LiverHccSeg: A Publicly Available Multiphasic MRI Dataset with Liver and HCC Tumor Segmentations and Inter-Rater Agreement Analysis
Authors/Creators
- 1. Charité Center for Diagnostic and Interventional Radiology, Charité - Universitätsmedizin Berlin, Berlin, Germany
- 2. Department of Radiology and Biomedical Imaging, Yale University School of Medicine, New Haven, Connecticut, United States of America
- 3. Department of Biomedical Engineering, Yale University, New Haven, Connecticut, United States of America
Description
Please cite our data paper published in "Data in Brief": https://www.sciencedirect.com/science/article/pii/S2352340923007473
Background
Liver cancer ranks as the third leading cause of cancer-related mortality worldwide [1] and alarmingly, both the incidence and mortality rates of liver cancer are increasing [2; 3]. Among the various types of primary liver cancer, hepatocellular carcinoma (HCC) stands out as the most prevalent, accounting for approximately 70-85% of liver cancer cases [4]. Leveraging the advantages of magnetic resonance (MR) imaging, HCC can be reliably detected and diagnosed without the requirement of an invasive biopsy [5]. MR imaging offers high tissue contrast, which can be further enhanced through contrast-enhanced multiphasic magnetic resonance imaging (mpMRI) techniques. This enables accurate identification and non-invasive diagnosis of HCC [6].
Objective
Precise segmentation of the liver plays a crucial role in volumetry assessment and serves as a vital pre-processing step for subsequent tumor detection algorithms [7]. However, accurate liver segmentation can be particularly challenging in patients with cancer-related tissue alterations and deformations in shape [8]. Accurate HCC tumor segmentation is essential for the extraction of quantitative imaging biomarkers such as radiomics and can be used for studies on treatment response assessment and prognosis evaluation and provides critical information about the tumor biology. In order to enhance the reproducibility of liver and tumor segmentation, automated methods utilizing image analysis techniques and machine learning have been developed. These methods have demonstrated promising results [7; 8]; however, most algorithms were tested only on small internal test sets and therefore do not guarantee generalizable and consistent performance on external data.
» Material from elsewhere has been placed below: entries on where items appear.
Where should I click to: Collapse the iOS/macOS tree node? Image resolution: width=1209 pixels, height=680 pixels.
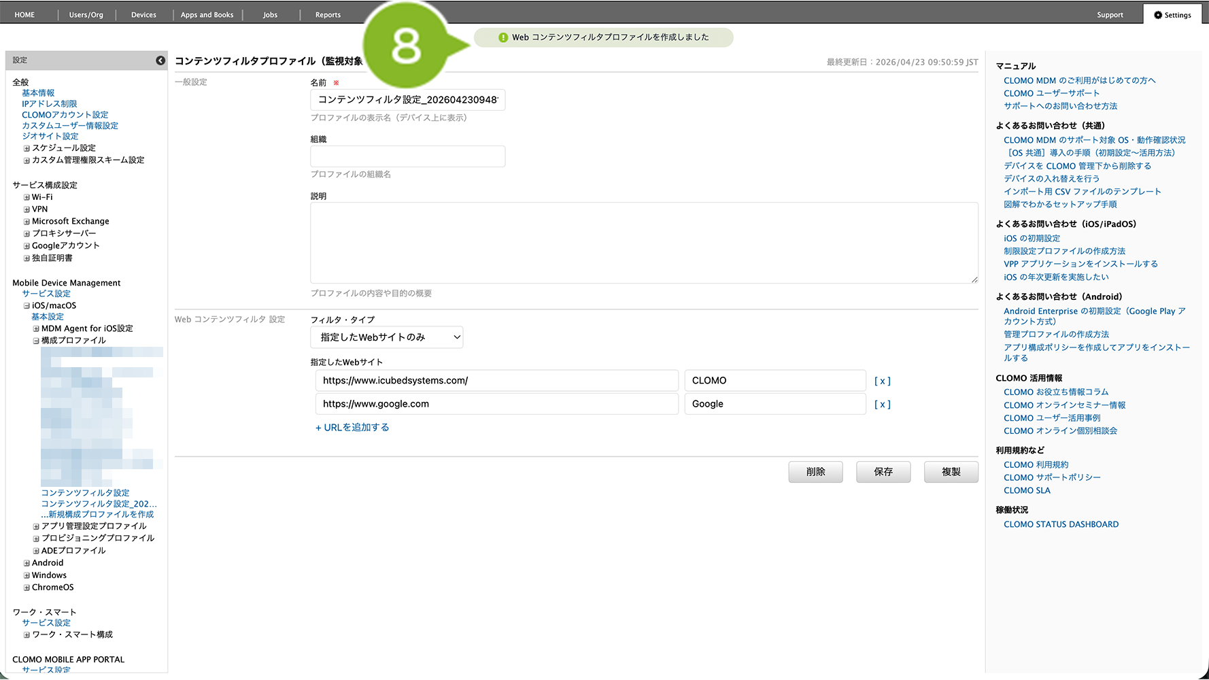click(27, 306)
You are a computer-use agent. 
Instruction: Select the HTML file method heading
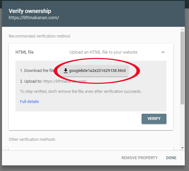point(25,52)
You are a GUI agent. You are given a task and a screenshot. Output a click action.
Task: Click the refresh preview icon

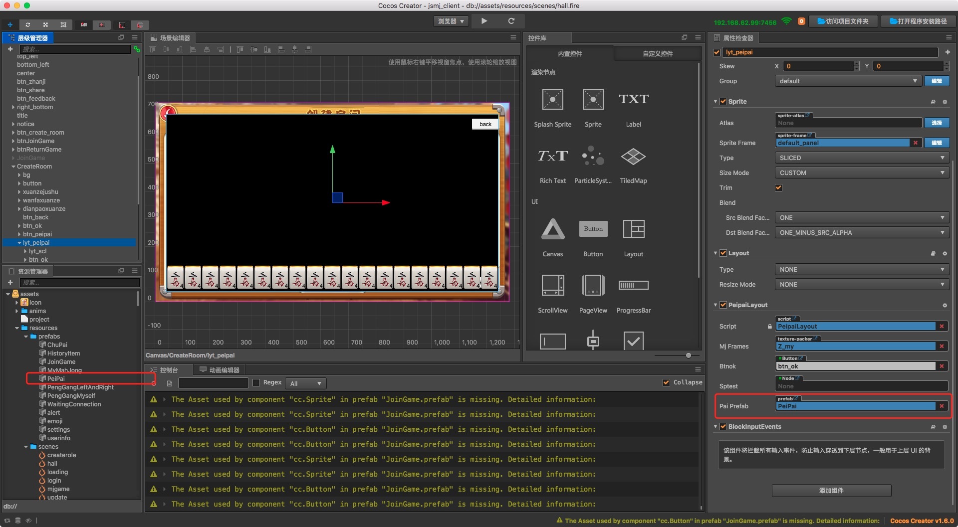point(511,21)
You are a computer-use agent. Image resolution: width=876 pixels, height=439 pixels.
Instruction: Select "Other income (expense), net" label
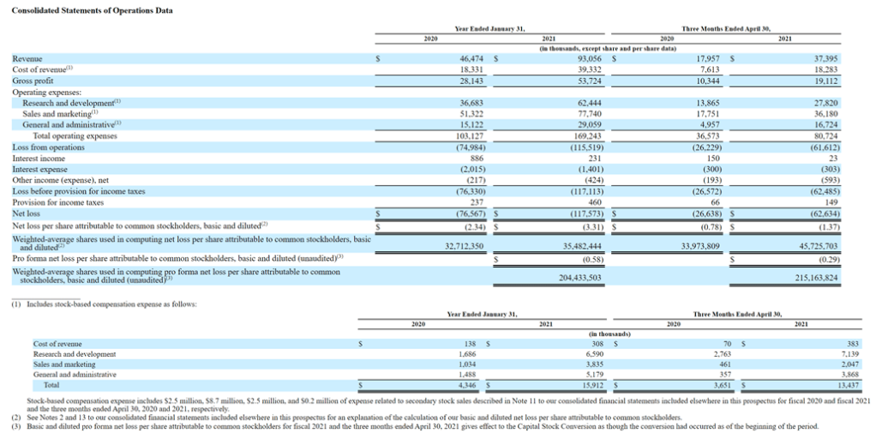60,181
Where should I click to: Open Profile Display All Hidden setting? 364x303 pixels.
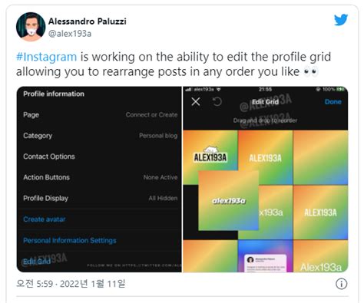(x=100, y=198)
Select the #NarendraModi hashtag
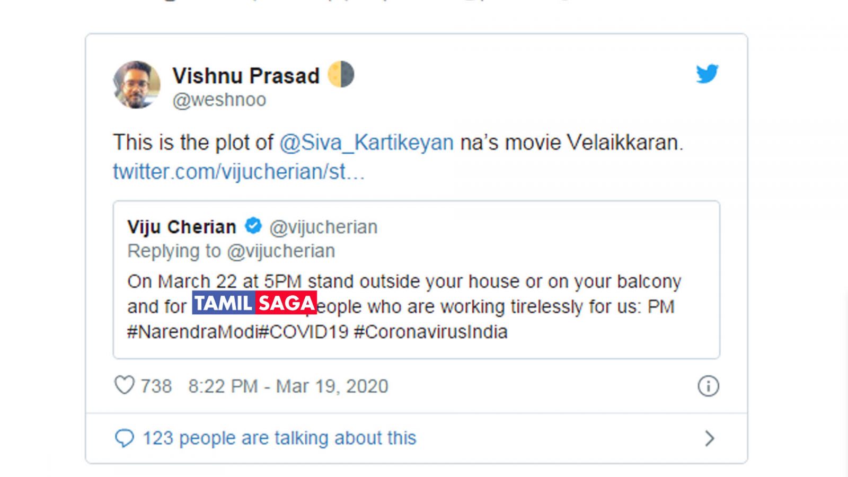848x477 pixels. [192, 332]
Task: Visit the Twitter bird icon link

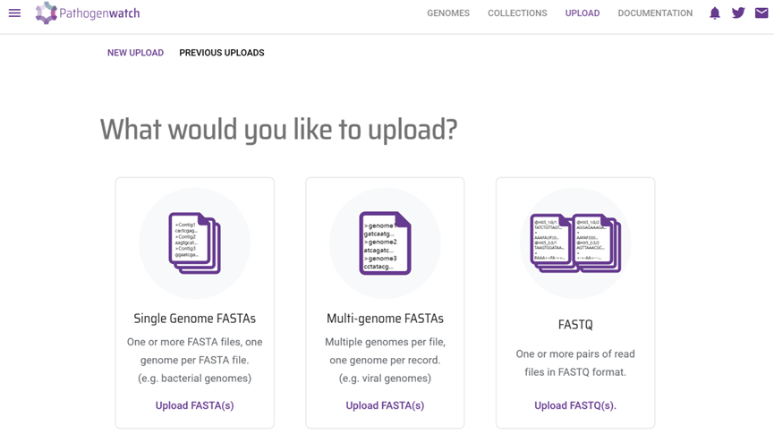Action: pos(738,13)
Publicly available datasets allow for fair and objective comparisons between different algorithms, techniques, or approaches. Researchers can evaluate the strengths and weaknesses of their methods in relation to existing solutions and establish benchmarks for performance evaluation. In addition to providing a benchmark with this dataset, we also assess the inter-rater variability between two different sets of tumor segmentations. This analysis serves as a measure of reproducibility for human segmentations, highlighting the consistency or variability that may exist among different human raters. Understanding the reproducibility of human segmentations is essential in assessing the reliability of manual annotations and establishing a baseline for algorithm performance comparison. By introducing LiverHccSeg, we aim to fill the gap of lacking publicly available mpMRI HCC datasets and offer researchers and developers a valuable resource for algorithmic evaluation on external data and imaging biomarker analyzes.
Materials and Methods
Inclusion of Patients
All available scans from The Cancer Genome Atlas Liver Hepatocellular Carcinoma Collection (TCGA-LIHC) (https://wiki.cancerimagingarchive.net/pages/viewpage.action?pageId=6885436) were downloaded [9]. One multiphasic MRI scan (pre and triphasic post contrast) per patient was included. Patients who did not exhibit a tumor or residual tumor were excluded from the tumor segmentation dataset; however, they were included in the liver segmentation dataset.
MR Imaging Data
Subsequently, all imaging data was converted to the Neuroimaging Informatics Technology Initiative (NIfTI) format with the dcm2nii (v2.1.53) package [10] and available header information was extracted using the pydicom (v.2.1.2) package [11]. Multiparametric MR sequences were labeled with a consistent syntax ('pre', 'art', 'pv', 'del', for the pre-contrast, arterial, portal-venous and delayed contrast phases, respectively). All images were already de-identified by the TCIA website. Images were acquired between the years 1993 and 2007 on Philips and Siemens scanners with field strengths of 1.5 and 3 Tesla. Full details of the imaging parameters can be found in Table 5. Briefly, the median repetition time (TR) and median echo time (TE) were 365.8 ms and 26.4 ms, respectively. The median slice thickness was 9.5 mm, the median bandwidth 536.9 Hz.
Scientific Reading
After conversion, all images were read in a scientific reading by two board-certified abdominal radiologists (S.A. and S.H with 9 and 10 years of experience, respectively). Any disagreement between the two raters was discussed in a consensus meeting. All HCC lesions were classified according to LI-RADS criteria [6].
Image Registration
The co-registration of pre-contrast, portal-venous, and delayed-phase images with arterial phase images was performed using the software BioImage Suite (v3.5) [12]. A non-rigid intensity-based registration approach was applied, employing a parameterized free-form deformation (FFD) with 3D B-splines [13]. The optimal FFD transformation was estimated by maximizing the normalized mutual information similarity metric [14] through gradient descent optimization. To enhance the optimization process, a multi-resolution image pyramid with three levels was utilized. The final B-spline control point spacing was set to 80 mm. The estimated transformation was then employed to warp the moving images (pre-contrast, portal-venous, and delayed-phase) into the reference image space, specifically the arterial phase image.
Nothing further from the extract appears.